··· LESETEXT

Berlin will auch mal Nummer eins sein

Die Stadt soll führend im Gesundheitssektor werden. Dort sollen in den nächsten sechs Jahren 70.000 neue Jobs entstehen, meint Wirtschaftssenator Wolf. Kein Bekenntnis, den Vivantes-Konzern auf Dauer in Landesbesitz zu halten

Frankfurt am Main ist Nummer eins bei den Banken, Hamburg im Handel, München bei Hightech. Bloß Berlin hat kaum ein Feld, wo es außer in der Politik Nummer eins ist. Das soll sich ändern. Wirtschaftssenator Harald Wolf (PDS) sieht gute Chancen, dass Berlin zukünftig in der Gesundheitswirtschaft „die Nase vorn hat“. Ein Boom in diesem Sektor soll der Stadt binnen sechs Jahren 70.000 neue Arbeitsplätze bringen.

······
··· QUELLMATERIAL

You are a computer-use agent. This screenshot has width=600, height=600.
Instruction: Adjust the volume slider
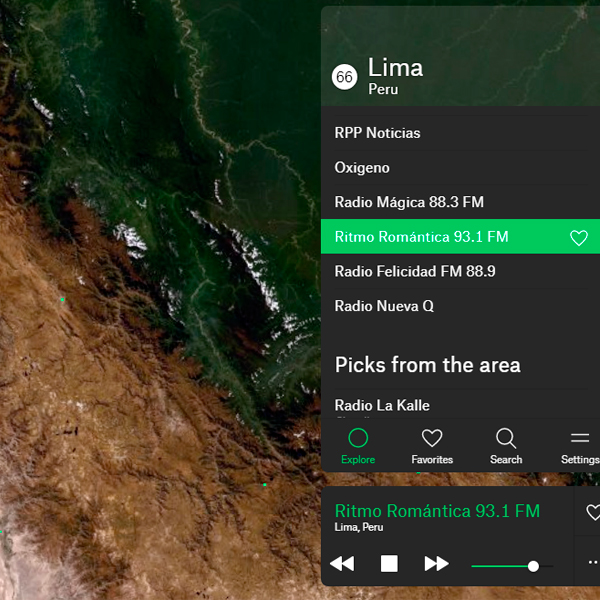533,566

······

● **AUFGABE**
Schreibe den Lesetext von „Frankfurt am Main“ bis „neue Arbeitsplätze bringen.“ ab und ersetze dabei „Nummer eins“ durch „Spitzenreiter“. Die Daten stehen in keinem Zusammenhang mit dem Lesetext.

● **ERGEBNIS**
Frankfurt am Main ist Spitzenreiter bei den Banken, Hamburg im Handel, München bei Hightech. Bloß Berlin hat kaum ein Feld, wo es außer in der Politik Spitzenreiter ist. Das soll sich ändern. Wirtschaftssenator Harald Wolf (PDS) sieht gute Chancen, dass Berlin zukünftig in der Gesundheitswirtschaft „die Nase vorn hat“. Ein Boom in diesem Sektor soll der Stadt binnen sechs Jahren 70.000 neue Arbeitsplätze bringen.